February 21st, 2008

operesque

From free state to slave camp

Joep Van Lieshout is a very interesting man. It's hard to know what to call him -- artist, designer, architect, town planner, provocateur, trickster, amateur butcher, anarchist, Dutchman? Perhaps he's not even a man at all -- after all he's better known as Atelier Van Lieshout. So maybe he's a collective, a company. Ten years ago, when I bought a big fat coffeetable book of his funky caravan designs, I would probably have told you he's an architect, a maker of bathroom fittings with some quirky ideas and some brilliant Dutch primary colours. But in the ten years since then he's become something much more interesting, and somewhat more disturbing: first a founder of utopian mini-states, then a designer of slave camps.



Back in 2000, as he explained to ArtForum at the time, Van Lieshout founded a utopian, anarchist free state in his work compound in the Rotterdam Harbour: AVL-Ville. The idea started with AVL's works about autonomy -- with the caravans and self-sufficient dwellings AVL had been making in the 90s.

"In 1998," Van Lieshout explained to ArtForum, "we got a commission to design an urban-planning project for Almere, a new city that the Dutch government began building in the province of Flevoland in the '70s. We came up with a plan for "Free State Almere," which would have sealed off the city from the rest of the country. Unfortunately, our proposal was rejected, so we decided to create our own free state around the atelier. I wanted to make a beautiful spot for people who work at AVL. We're not interested in having everyone come to live at AVL-Ville; it's intended only for past, current, and future employees. Currently, five of our interns live here, and more of our workers plan to move in this summer. Maybe in twenty years AVL-Ville will be bigger, but it'll never be massive". Van Lieshout had plans to make the free state a franchise; there'd be an AVL West Coast, AVL Asia, and so on.

In fact, the free state only lasted nine months. As Van Lieshout explained in a Tate talk with Marcus Verhagen, this experiment which was supposed to grow to 1000 people and last 1000 years (and which some compared to a Steiner community) was closed down by the authorities, a victim of the rise of right wing parties and political change in Holland. "A lot of people turned against the soft law which allowed soft drugs and prostitution," Van Lieshout explained at the Tate last November. "We were on TV, we were the ones sticking out.
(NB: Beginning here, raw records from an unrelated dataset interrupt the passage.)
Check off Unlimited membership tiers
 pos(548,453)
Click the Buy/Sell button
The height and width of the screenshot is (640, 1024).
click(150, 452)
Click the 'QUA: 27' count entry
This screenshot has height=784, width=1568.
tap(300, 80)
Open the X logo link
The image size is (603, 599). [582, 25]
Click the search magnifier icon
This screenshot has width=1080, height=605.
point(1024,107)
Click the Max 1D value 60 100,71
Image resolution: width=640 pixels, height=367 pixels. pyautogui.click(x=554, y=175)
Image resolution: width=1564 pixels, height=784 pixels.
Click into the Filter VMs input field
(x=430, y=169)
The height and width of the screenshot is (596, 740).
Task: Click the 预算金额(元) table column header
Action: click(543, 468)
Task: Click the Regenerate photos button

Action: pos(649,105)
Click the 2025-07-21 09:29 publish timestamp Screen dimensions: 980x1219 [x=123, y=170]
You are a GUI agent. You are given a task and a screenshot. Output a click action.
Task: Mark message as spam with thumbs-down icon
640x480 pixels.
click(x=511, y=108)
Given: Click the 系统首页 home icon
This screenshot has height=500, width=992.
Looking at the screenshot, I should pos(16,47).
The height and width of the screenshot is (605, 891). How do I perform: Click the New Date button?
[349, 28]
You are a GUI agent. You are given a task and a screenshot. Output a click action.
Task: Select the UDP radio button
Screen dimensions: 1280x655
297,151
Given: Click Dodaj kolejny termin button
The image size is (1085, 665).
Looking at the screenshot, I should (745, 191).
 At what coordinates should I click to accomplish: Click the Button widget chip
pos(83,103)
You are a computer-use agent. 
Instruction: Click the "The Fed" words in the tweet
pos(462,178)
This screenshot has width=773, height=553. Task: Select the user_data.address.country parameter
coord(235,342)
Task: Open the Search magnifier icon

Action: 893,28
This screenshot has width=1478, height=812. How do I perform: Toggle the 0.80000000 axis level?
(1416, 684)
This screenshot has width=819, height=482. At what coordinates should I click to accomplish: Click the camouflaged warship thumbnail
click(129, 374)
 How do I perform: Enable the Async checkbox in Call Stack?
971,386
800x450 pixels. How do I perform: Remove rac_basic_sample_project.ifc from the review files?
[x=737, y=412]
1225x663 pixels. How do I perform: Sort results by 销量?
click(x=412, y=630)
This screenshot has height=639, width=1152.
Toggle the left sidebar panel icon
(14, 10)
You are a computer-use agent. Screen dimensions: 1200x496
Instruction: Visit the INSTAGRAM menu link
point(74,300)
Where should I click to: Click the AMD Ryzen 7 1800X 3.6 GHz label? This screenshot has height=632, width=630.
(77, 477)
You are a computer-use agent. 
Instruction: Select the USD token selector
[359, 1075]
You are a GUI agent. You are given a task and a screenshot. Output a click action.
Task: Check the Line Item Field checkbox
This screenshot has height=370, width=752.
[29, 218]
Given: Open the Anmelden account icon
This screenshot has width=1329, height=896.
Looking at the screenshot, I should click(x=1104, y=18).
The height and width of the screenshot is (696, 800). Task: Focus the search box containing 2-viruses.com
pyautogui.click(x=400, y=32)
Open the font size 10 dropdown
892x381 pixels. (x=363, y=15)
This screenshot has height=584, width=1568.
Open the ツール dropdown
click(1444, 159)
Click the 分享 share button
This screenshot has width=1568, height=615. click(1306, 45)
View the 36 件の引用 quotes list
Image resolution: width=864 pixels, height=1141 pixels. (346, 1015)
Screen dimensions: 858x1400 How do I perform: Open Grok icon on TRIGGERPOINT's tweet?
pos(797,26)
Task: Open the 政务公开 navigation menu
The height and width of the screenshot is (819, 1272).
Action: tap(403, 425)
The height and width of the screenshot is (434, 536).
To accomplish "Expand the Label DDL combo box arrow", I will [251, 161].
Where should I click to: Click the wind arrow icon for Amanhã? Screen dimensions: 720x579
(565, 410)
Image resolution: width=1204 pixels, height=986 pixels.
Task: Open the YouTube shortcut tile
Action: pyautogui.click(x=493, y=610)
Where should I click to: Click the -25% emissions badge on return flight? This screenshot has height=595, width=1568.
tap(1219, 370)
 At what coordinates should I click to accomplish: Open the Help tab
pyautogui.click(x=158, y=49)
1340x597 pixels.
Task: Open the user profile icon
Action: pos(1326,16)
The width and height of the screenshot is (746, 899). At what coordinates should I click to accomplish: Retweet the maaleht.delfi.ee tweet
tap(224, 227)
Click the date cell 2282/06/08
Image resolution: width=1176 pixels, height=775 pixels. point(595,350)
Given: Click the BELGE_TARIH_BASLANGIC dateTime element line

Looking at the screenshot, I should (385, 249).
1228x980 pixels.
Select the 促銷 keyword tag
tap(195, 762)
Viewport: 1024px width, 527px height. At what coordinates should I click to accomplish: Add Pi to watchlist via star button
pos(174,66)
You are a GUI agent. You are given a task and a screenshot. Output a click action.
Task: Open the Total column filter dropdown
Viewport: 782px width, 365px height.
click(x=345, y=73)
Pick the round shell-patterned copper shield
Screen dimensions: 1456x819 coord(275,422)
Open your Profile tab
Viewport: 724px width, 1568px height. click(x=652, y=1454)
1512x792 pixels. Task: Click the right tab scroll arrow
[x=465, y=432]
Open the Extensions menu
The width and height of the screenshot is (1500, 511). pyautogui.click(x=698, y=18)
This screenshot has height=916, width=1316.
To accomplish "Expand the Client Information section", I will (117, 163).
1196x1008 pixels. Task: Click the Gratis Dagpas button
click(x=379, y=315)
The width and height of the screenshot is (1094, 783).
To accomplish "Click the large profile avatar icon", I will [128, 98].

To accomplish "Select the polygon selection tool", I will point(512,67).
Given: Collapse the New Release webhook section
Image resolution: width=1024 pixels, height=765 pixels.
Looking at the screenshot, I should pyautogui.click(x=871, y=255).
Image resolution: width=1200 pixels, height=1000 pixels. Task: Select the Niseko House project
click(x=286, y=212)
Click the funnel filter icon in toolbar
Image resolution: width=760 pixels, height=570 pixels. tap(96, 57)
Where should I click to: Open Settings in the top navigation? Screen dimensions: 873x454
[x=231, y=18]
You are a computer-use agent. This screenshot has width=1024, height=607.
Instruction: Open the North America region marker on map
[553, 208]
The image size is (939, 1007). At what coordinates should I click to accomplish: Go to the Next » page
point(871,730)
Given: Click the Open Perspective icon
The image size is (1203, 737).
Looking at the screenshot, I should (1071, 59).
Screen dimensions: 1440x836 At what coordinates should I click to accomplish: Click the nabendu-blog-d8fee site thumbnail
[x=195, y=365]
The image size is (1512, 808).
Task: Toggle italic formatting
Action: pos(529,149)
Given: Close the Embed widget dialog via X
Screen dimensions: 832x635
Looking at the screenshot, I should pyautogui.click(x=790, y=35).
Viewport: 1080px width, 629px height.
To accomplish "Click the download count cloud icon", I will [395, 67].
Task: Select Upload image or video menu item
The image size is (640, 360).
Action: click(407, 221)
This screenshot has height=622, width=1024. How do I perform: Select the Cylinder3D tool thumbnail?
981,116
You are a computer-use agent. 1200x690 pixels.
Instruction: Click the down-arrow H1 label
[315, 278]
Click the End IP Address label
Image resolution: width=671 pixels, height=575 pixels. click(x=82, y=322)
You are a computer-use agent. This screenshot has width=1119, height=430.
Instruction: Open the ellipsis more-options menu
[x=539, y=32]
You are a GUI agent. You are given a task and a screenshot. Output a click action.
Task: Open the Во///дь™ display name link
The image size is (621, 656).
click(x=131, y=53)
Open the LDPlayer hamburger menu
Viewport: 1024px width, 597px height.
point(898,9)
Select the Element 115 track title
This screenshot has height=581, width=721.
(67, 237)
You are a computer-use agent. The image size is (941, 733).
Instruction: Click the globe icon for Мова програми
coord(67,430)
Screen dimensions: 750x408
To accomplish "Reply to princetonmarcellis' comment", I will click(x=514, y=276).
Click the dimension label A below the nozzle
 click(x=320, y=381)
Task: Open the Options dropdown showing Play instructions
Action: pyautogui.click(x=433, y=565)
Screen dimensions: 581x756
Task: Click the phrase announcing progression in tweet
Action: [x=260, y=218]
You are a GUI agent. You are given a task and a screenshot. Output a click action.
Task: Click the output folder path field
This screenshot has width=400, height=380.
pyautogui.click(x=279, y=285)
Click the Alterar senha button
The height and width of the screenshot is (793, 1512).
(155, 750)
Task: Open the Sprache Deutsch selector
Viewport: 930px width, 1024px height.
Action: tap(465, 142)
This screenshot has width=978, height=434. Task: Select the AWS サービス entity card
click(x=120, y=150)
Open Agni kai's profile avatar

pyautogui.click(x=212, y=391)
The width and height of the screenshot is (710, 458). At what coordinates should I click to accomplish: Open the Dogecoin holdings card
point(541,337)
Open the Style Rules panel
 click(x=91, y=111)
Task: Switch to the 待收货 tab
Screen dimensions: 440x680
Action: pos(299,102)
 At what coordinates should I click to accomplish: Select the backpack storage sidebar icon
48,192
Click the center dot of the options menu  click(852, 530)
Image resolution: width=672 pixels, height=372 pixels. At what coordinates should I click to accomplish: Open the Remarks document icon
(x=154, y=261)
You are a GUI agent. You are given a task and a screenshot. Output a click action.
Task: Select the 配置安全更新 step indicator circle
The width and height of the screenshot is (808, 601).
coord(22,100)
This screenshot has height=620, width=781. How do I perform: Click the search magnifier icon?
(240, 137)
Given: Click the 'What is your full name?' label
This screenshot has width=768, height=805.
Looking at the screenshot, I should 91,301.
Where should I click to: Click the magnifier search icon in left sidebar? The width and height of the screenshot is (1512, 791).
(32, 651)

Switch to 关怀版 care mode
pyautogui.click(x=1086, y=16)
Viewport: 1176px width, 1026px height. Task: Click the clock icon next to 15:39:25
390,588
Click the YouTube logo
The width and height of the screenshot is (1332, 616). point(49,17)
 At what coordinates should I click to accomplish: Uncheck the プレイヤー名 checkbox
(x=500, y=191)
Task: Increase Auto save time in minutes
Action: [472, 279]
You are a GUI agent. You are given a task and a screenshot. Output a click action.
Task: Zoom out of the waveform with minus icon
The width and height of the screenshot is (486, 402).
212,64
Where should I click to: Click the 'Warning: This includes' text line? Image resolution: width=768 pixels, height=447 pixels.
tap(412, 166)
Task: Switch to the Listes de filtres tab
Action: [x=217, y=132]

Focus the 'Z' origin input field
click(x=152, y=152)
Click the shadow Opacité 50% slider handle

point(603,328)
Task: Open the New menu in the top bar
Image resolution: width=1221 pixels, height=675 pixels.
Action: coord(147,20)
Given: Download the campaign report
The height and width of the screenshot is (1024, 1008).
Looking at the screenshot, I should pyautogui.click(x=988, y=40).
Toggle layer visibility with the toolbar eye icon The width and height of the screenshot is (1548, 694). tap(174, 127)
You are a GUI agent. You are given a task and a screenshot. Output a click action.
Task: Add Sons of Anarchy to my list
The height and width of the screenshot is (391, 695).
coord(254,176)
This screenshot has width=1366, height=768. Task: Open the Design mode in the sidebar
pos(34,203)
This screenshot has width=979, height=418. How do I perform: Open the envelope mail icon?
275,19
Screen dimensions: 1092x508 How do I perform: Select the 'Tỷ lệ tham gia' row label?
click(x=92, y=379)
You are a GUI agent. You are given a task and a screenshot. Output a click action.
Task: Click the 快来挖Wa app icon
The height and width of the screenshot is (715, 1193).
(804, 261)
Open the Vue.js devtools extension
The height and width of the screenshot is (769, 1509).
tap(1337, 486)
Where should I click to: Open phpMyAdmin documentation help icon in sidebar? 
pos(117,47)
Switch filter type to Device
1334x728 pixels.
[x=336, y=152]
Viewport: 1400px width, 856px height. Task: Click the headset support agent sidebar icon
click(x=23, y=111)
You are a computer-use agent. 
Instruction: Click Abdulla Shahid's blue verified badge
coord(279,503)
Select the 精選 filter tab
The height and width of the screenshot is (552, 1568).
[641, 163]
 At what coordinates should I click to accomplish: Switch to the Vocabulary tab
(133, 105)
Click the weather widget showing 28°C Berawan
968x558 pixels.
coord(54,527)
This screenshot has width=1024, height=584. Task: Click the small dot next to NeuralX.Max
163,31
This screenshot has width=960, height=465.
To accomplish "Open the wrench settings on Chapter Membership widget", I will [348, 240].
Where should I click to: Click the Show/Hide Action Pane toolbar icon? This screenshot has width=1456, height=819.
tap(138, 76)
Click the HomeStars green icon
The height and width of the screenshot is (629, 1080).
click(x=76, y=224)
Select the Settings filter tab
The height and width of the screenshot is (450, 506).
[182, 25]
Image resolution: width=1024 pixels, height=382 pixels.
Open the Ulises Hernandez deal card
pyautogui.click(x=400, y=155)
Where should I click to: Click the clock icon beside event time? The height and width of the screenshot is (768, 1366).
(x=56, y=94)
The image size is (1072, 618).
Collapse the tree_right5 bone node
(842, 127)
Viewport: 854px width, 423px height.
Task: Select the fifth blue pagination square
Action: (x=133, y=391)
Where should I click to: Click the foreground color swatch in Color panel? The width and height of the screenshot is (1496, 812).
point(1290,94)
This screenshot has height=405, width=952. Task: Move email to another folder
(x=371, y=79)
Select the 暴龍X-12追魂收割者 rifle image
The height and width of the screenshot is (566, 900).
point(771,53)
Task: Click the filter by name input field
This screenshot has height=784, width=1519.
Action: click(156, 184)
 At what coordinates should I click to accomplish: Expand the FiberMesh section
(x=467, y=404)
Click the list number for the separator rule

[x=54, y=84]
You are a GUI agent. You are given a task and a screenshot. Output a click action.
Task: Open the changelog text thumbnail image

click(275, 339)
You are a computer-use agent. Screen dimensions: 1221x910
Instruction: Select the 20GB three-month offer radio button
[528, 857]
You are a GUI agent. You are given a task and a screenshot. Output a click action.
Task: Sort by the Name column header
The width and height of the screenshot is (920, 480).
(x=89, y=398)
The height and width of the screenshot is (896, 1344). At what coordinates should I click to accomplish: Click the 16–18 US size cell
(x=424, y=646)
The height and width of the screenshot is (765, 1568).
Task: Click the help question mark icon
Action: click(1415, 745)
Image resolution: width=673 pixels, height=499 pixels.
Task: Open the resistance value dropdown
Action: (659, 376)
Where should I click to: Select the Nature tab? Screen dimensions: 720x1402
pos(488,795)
So the authorities came to me, and they were not very collaborative. We got a lot of inspectors. We had a bar and restaurant without building or restaurant permits or an alcohol license. We had a farm, so we had the European farm inspector coming, saying "You have to have concrete here, and special tanks for the shit, you have to sterilize..." We had this heating system, renewable energy, and they said "No, no no, there should be a filter..."



After 2001 -- reflecting political change in Holland itself, and the Western world in general -- Van Lieshout's work took a much darker turn. His interest in Utopia flipped into an interest in Dystopia, and particularly how the Nazi death camps were an expression of the ambivalence of rationalism and Modernism. The autonomous, anarchist experiment of AVL-Ville, which grew its own food and recycled its own waste in a way that would have been recognizable to 1970s Dutch hippies, turned into a series of teasingly amoral studies of total institutions, slave colonies and work camps.

It began with 2003's The Disciplinator, a sort of log cabin gulag in which everything is based on multiples of four. "The elements are intended to be used 24 hours a day by a slave force of 72 inmates," camp commandant Van Lieshout specifed. "There are 24 bunk beds that can be occupied three times a day; 24 places to eat with 24 cups and 24 dishes; 36 places to work and 36 files with which the slaves complete the useless task of reducing tree trunks to sawdust; and four toilets, four showers, four cups and eight toothbrushes (so two inmates can brush their teeth at the same time). Running like a clock, The Disciplinator produces little else beyond the passage of time and sawdust. In this nightmare, total functionality meets total futility."

His next project was much more productive. SlaveCity, begun in 2005 and ongoing, is a work town for 200,000 slaves (100,000 men, 100,000 women) who work for seven hours a day in office jobs (call centres, data input), another seven hours in the fields and in the workshops meeting the community's own needs, then have three hours of relaxation before sleeping for seven hours. The town may not be much fun to live in, but it's rational, efficient and profitable, generating €7 billion net profit per year. It's also very green, a zero-energy town where everything is recycled.

Van Lieshout told the Tate (itself an organisation, it's worth remembering, built on slavery and the sugar trade) that although SlaveCity no longer embodied the "big dream" of AVL-Ville, its dark cloud did have a silver lining. "Within this SlaveCity there will be something beautiful -- good health care, beautiful buildings. We're reformulating good and evil. Two slave cities could really change things for the better in the world.... There'd be renewable energy, self-sufficiency, no carbon dioxide, everything recycled, even the slaves themselves, who'd be composted, digested with bio-gas... 200,000 people for a better world, it's a good sacrifice".

Let's just hope they don't make it a franchise.